=== Entries supplied ===

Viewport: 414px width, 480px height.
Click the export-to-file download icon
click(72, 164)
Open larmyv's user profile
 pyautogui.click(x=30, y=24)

===

■ **Exercise prompt**
Print the data above exactly as it reads.

■ **Task result**
Viewport: 414px width, 480px height.
Click the export-to-file download icon
click(72, 164)
Open larmyv's user profile
 pyautogui.click(x=30, y=24)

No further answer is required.